▸ Source records
_ _ _

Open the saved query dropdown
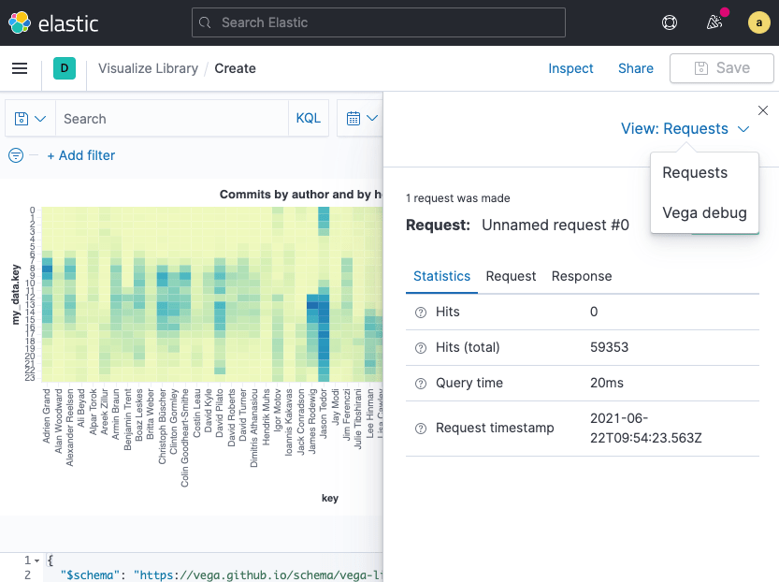 [30, 119]
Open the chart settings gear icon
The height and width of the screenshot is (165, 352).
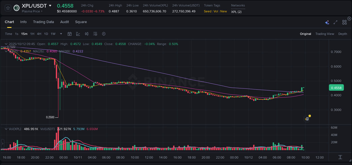pyautogui.click(x=104, y=34)
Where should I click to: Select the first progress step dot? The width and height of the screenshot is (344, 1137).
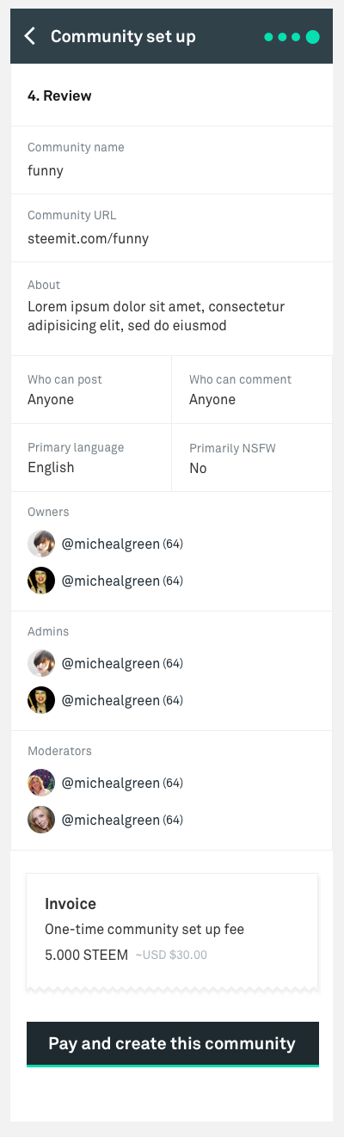pyautogui.click(x=269, y=37)
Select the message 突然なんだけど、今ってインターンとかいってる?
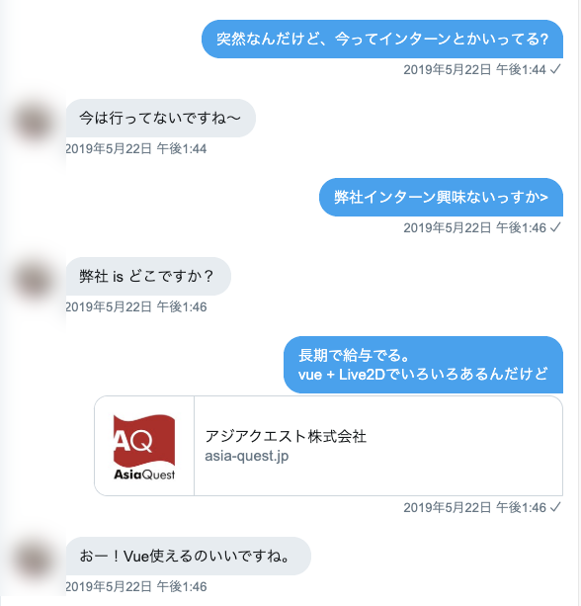 coord(382,39)
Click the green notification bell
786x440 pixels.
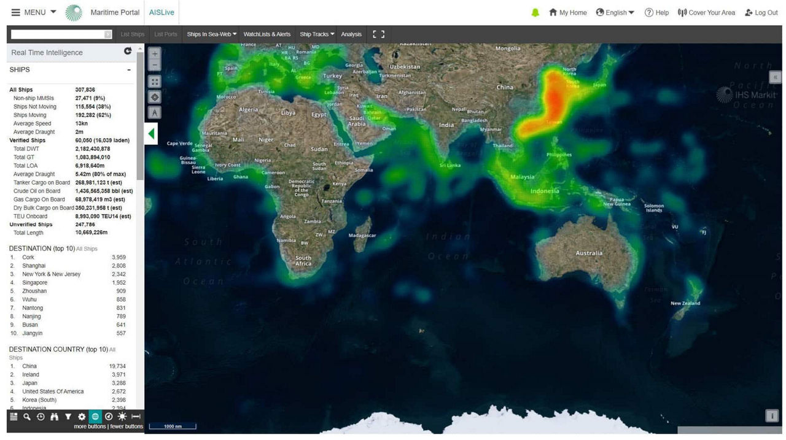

_ _ _

▸ ASSIGNED TASK
Although the records above contain pictures, your copy should give only their text, exactly as written.

▸ ANSWER BELOW
Open the saved query dropdown
 [30, 119]
Open the chart settings gear icon
The height and width of the screenshot is (165, 352).
pyautogui.click(x=104, y=34)
Where should I click to: Select the first progress step dot? The width and height of the screenshot is (344, 1137).
pyautogui.click(x=269, y=37)
Select the message 突然なんだけど、今ってインターンとかいってる?
 coord(382,39)
Click the green notification bell
786x440 pixels.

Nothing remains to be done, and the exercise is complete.